Records to process:
= = =
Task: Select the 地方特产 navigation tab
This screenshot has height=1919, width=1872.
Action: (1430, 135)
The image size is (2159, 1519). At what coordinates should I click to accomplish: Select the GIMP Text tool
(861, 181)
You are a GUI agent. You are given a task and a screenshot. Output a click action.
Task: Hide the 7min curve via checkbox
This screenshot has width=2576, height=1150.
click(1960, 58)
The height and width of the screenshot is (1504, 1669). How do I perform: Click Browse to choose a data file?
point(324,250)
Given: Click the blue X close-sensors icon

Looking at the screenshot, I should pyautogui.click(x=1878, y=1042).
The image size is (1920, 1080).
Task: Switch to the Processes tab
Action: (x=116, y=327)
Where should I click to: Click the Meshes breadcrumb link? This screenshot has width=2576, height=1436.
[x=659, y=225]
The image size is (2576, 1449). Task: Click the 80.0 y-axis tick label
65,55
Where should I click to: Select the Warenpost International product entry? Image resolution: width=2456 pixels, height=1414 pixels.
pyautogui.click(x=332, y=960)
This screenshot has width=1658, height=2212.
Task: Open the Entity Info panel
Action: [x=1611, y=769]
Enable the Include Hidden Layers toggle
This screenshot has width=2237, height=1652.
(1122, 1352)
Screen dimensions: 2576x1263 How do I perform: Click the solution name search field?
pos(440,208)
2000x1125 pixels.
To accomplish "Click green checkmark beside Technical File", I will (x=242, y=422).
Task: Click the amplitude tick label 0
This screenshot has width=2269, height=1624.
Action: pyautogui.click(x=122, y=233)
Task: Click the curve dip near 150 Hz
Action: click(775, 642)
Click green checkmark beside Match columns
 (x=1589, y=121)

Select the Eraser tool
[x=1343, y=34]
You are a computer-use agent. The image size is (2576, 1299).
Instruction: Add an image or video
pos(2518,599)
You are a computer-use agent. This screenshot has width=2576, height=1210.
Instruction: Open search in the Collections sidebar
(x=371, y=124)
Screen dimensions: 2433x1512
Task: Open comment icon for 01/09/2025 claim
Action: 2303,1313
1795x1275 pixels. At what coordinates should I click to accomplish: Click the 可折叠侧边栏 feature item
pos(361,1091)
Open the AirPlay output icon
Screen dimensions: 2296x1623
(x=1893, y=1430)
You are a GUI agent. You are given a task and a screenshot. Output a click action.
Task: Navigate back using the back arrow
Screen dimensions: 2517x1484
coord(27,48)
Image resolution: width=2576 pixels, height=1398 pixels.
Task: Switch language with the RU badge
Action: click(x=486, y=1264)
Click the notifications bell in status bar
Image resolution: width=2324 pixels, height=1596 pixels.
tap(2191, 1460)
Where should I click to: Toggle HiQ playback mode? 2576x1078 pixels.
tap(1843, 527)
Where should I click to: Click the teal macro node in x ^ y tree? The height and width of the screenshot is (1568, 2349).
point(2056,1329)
= = =
What the task requires: All of the entries above need to be reproduced exactly.

Finished exercise:
Task: Select the 地方特产 navigation tab
This screenshot has height=1919, width=1872.
Action: (1430, 135)
The image size is (2159, 1519). At what coordinates should I click to accomplish: Select the GIMP Text tool
(861, 181)
You are a GUI agent. You are given a task and a screenshot. Output a click action.
Task: Hide the 7min curve via checkbox
This screenshot has width=2576, height=1150.
click(1960, 58)
The height and width of the screenshot is (1504, 1669). How do I perform: Click Browse to choose a data file?
point(324,250)
Given: Click the blue X close-sensors icon

Looking at the screenshot, I should pyautogui.click(x=1878, y=1042).
The image size is (1920, 1080).
Task: Switch to the Processes tab
Action: (x=116, y=327)
Where should I click to: Click the Meshes breadcrumb link? This screenshot has width=2576, height=1436.
[x=659, y=225]
The image size is (2576, 1449). Task: Click the 80.0 y-axis tick label
65,55
Where should I click to: Select the Warenpost International product entry? Image resolution: width=2456 pixels, height=1414 pixels.
pyautogui.click(x=332, y=960)
This screenshot has width=1658, height=2212.
Task: Open the Entity Info panel
Action: [x=1611, y=769]
Enable the Include Hidden Layers toggle
This screenshot has width=2237, height=1652.
(1122, 1352)
Screen dimensions: 2576x1263 How do I perform: Click the solution name search field?
pos(440,208)
2000x1125 pixels.
To accomplish "Click green checkmark beside Technical File", I will (x=242, y=422).
Task: Click the amplitude tick label 0
This screenshot has width=2269, height=1624.
Action: pyautogui.click(x=122, y=233)
Task: Click the curve dip near 150 Hz
Action: click(775, 642)
Click green checkmark beside Match columns
 (x=1589, y=121)

Select the Eraser tool
[x=1343, y=34]
You are a computer-use agent. The image size is (2576, 1299).
Instruction: Add an image or video
pos(2518,599)
You are a computer-use agent. This screenshot has width=2576, height=1210.
Instruction: Open search in the Collections sidebar
(x=371, y=124)
Screen dimensions: 2433x1512
Task: Open comment icon for 01/09/2025 claim
Action: 2303,1313
1795x1275 pixels. At what coordinates should I click to accomplish: Click the 可折叠侧边栏 feature item
pos(361,1091)
Open the AirPlay output icon
Screen dimensions: 2296x1623
(x=1893, y=1430)
You are a GUI agent. You are given a task and a screenshot. Output a click action.
Task: Navigate back using the back arrow
Screen dimensions: 2517x1484
coord(27,48)
Image resolution: width=2576 pixels, height=1398 pixels.
Task: Switch language with the RU badge
Action: click(x=486, y=1264)
Click the notifications bell in status bar
Image resolution: width=2324 pixels, height=1596 pixels.
tap(2191, 1460)
Where should I click to: Toggle HiQ playback mode? 2576x1078 pixels.
tap(1843, 527)
Where should I click to: Click the teal macro node in x ^ y tree? The height and width of the screenshot is (1568, 2349).
point(2056,1329)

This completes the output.